How to complete this task: Please copy every line of the records below that holds the word "agent".

The data:
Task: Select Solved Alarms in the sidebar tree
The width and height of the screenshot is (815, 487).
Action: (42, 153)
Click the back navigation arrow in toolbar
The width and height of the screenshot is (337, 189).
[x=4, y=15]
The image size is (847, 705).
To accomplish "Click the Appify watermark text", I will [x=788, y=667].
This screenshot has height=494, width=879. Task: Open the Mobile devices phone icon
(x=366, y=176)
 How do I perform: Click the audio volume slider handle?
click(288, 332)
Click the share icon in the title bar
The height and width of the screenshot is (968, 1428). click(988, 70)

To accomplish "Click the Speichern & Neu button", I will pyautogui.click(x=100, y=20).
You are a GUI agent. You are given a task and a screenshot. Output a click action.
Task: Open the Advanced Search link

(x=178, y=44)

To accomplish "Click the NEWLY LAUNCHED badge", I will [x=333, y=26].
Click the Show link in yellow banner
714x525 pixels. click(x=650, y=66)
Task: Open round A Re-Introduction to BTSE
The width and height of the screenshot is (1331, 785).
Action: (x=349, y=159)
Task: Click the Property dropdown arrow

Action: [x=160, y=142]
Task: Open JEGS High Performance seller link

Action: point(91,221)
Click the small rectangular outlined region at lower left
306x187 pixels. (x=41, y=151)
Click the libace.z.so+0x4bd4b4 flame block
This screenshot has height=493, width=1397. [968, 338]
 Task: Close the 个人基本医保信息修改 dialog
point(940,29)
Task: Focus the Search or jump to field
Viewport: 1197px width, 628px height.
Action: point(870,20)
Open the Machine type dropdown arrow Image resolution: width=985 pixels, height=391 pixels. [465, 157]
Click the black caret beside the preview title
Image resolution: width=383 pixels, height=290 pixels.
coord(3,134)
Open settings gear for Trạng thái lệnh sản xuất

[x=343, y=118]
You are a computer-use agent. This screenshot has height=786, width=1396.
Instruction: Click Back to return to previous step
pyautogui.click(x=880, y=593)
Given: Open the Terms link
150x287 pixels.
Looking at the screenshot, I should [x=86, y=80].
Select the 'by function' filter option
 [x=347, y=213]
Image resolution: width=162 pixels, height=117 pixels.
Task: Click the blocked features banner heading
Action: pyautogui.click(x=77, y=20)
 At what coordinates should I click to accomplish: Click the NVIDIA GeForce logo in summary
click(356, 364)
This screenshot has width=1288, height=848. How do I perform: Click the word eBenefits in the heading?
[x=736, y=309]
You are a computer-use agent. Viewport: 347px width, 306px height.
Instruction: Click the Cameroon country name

Result:
You are a GUI agent. You are given a task and a screenshot. Output a click action.
You are a computer-use agent. This screenshot has height=786, width=1396.
You are a computer-use agent. Viewport: 347px width, 306px height.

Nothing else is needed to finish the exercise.